Relatório da Conferência “O Mediterrâneo no futuro da União Europeia”, realizada a 11 de fevereiro de 2025 na Escola de Economia, Gestão e Ciência Política da Universidade do Minho, elaborado por Bárbara Reis Rosa, Beatriz Martins Mendes e Matilde Martins Simão, alunas do 2.º ano da Licenciatura em Relações Internacionais da mesma universidade.
A presente sessão ocorreu no âmbito do Ciclo de Conferências “A Defesa Portuguesa, da Bósnia à guerra da Ucrânia”, e teve lugar na Escola de Economia, Gestão e Ciência Política da Universidade do Minho, em Braga. A conferência desenvolveu-se em torno do tema “O Mediterrâneo no futuro da União Europeia” em registo presencial e, simultaneamente, online. O principal objetivo centrou-se na reflexão sobre o impacto das dinâmicas mediterrânicas no futuro da União Europeia (UE), assim como a exposição do trabalho realizado pelo Instituto de Estudos Estratégicos e Internacionais (IEEI), cujo percurso se cruzou várias vezes com o da Universidade do Minho.

....................

_EXERCÍCIO PROPOSTO 1_. Segundo o relatório, em que data se realizou a conferência?
_EXERCÍCIO PROPOSTO 2_. Com base no relatório, explique com que finalidade foi realizada a sessão.

_DADOS ARMAZENADOS_.
....................

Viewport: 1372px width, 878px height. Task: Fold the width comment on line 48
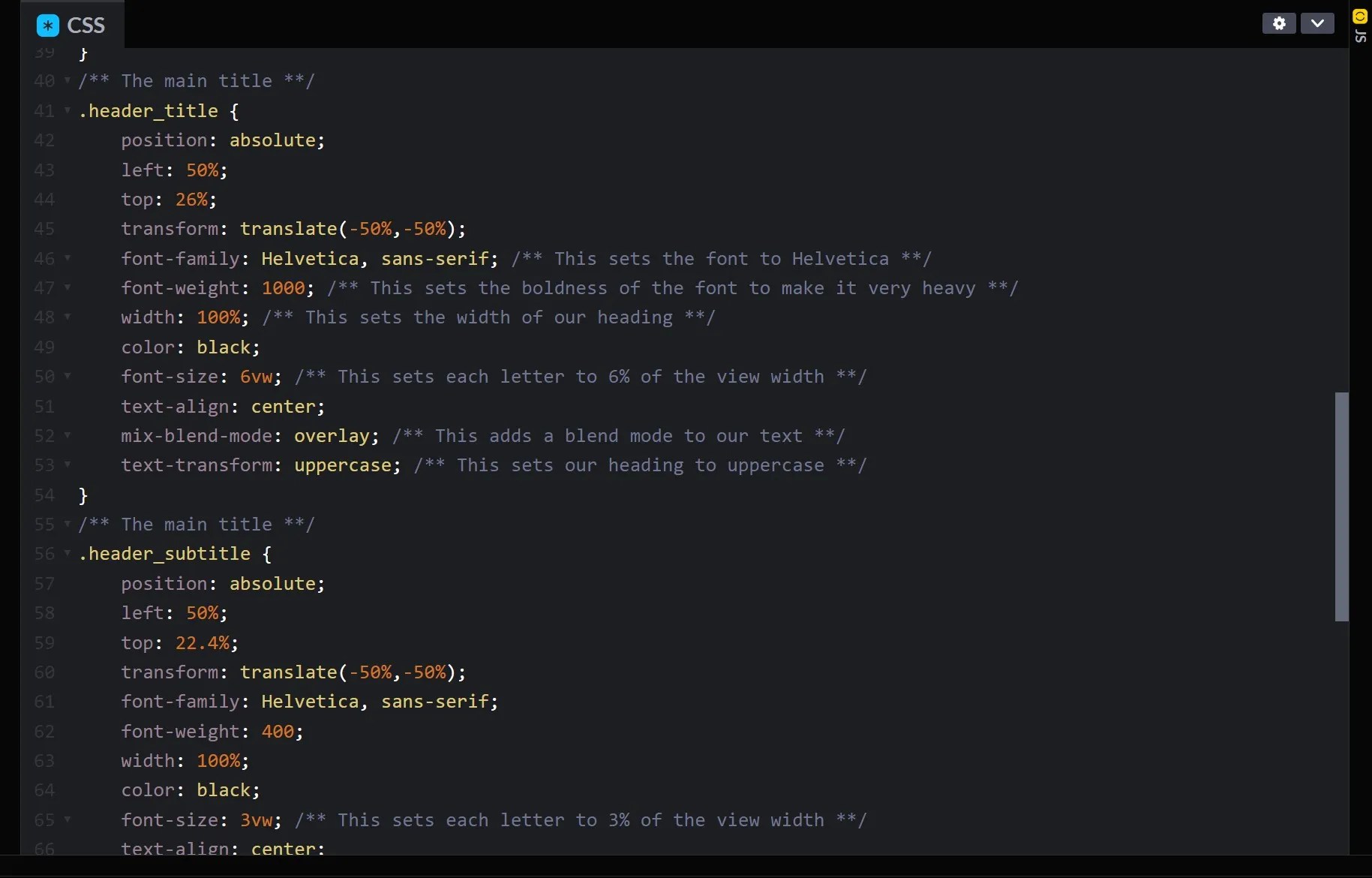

....................

_RESPOSTA 1_. A 11 de fevereiro de 2025.

_RESPOSTA 2_. A sessão teve como principal objetivo refletir sobre o impacto das dinâmicas mediterrânicas no futuro da União Europeia. Pretendia também expor o trabalho realizado pelo Instituto de Estudos Estratégicos e Internacionais (IEEI), cujo percurso se cruzou várias vezes com o da Universidade do Minho.